Все-таки спор Мейерхольда с практикой вверенного ему театра выглядел странно. Спор продолжился — но уже в непосредственной работе. Следы вторжения мастера несла на себе вторая премьера, показанная 3 ноября 1922 года: «Разрушители {49} машин» Толлера. Ее готовил П. П. Репнин, дублер Зайчикова — Эстрюго в «Великодушном рогоносце». Режиссерская проба Репнина не удовлетворила учителя. «По существу, от всего, что актеры создали прежде, ничего не осталось. Мейерхольд сделал спектакль с трех репетиций заново… придумывая на ходу ряд интересных и изобразительных мизансцен»1. Художник постановки В. П. Комарденков подтверждал: «Сцена оживала, он все соединял в одно целое, всему придавал смысл»2.

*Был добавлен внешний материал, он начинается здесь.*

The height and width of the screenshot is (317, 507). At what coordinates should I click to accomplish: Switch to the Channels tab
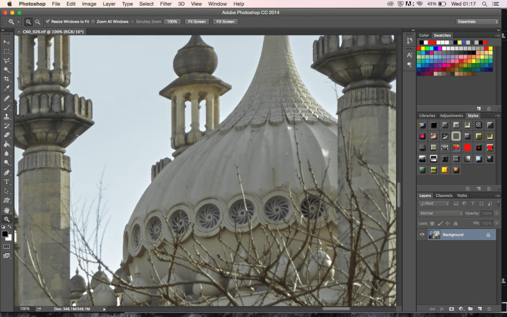coord(444,196)
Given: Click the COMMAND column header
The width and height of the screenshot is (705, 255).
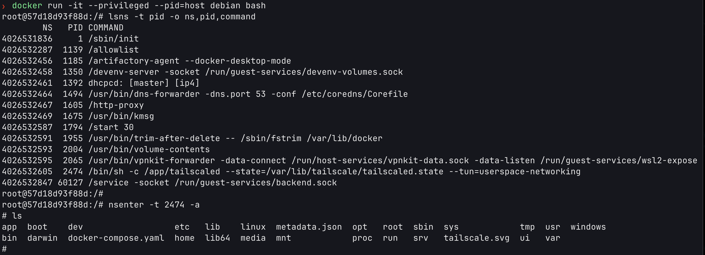Looking at the screenshot, I should (x=106, y=28).
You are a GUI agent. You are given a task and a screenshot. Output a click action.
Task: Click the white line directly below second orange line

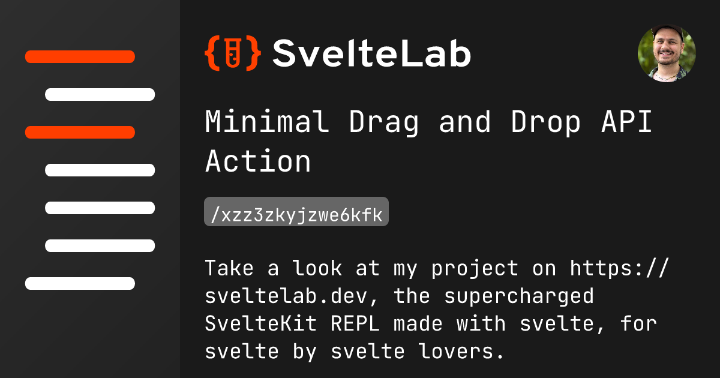tap(100, 170)
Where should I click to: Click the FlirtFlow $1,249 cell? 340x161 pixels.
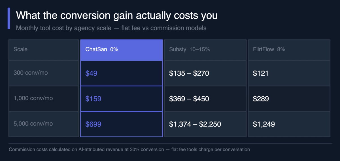point(289,124)
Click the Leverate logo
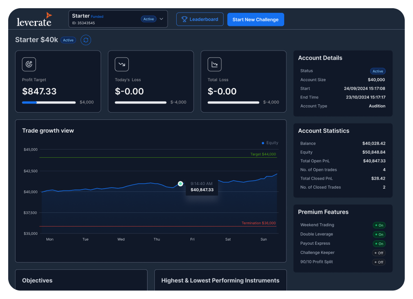The image size is (413, 299). [x=34, y=19]
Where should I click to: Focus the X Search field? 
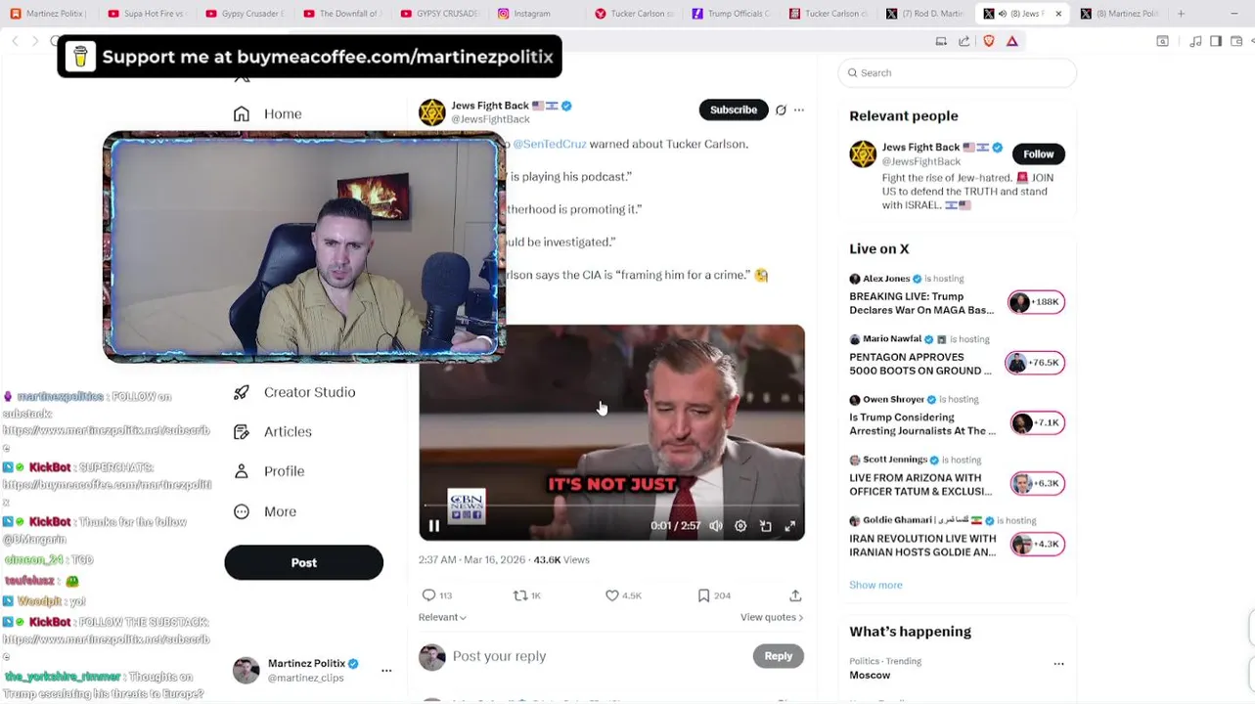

Пьеса рисовала ранний этап борьбы английского пролетариата. Реальной основой сюжета было движение луддитов: рабочие видели врага не в хозяине, а в машинной технике, и ломали машины, как ненавистных поработителей. Среди персонажей выступали исторические лица, от старого ткача Нэда Лудда (Лосев и Прозоровский) до лорда Байрона (Сумароков и Горский).

Предвыпускная корректура Мейерхольда коснулась и пьесы. В день премьеры «Правда» оповещала, что текст, «подчас страдавший мистико-метафизическими отступлениями, тщательно провентилирован». Руководитель театра круто перестроил робкую постановку Репнина, развил образ массы, уточнил смысловые и действенные акценты, выправил ритмическую и световую партитуру. Кое где он перепланировал и сценическое пространство. Это допускало оформление Комарденкова.

От абстрактного конструктивизма «Ночи» оно обращало театр к конструктивизму опредмеченному, наподобие той установки, какую Комарденков дал годом раньше для теревсатовского «Города в кольце». В «Разрушителях машин», как рассказывал потом художник, «посредине установили две крестообразные ширмы, которые вращались на центральной оси, каждая из четырех частей отходила от центра на роликах, что давало много комбинаций. Когда действие выходило на улицу, то из-за ширм выдвигались силуэты домов, и получался город»3. Навесные аксессуары (карниз, башенка, труба) легко убирались при чистой перемене. Портал походил на раму широкого фабричного окна: из этого окна как бы виделось все происходящее.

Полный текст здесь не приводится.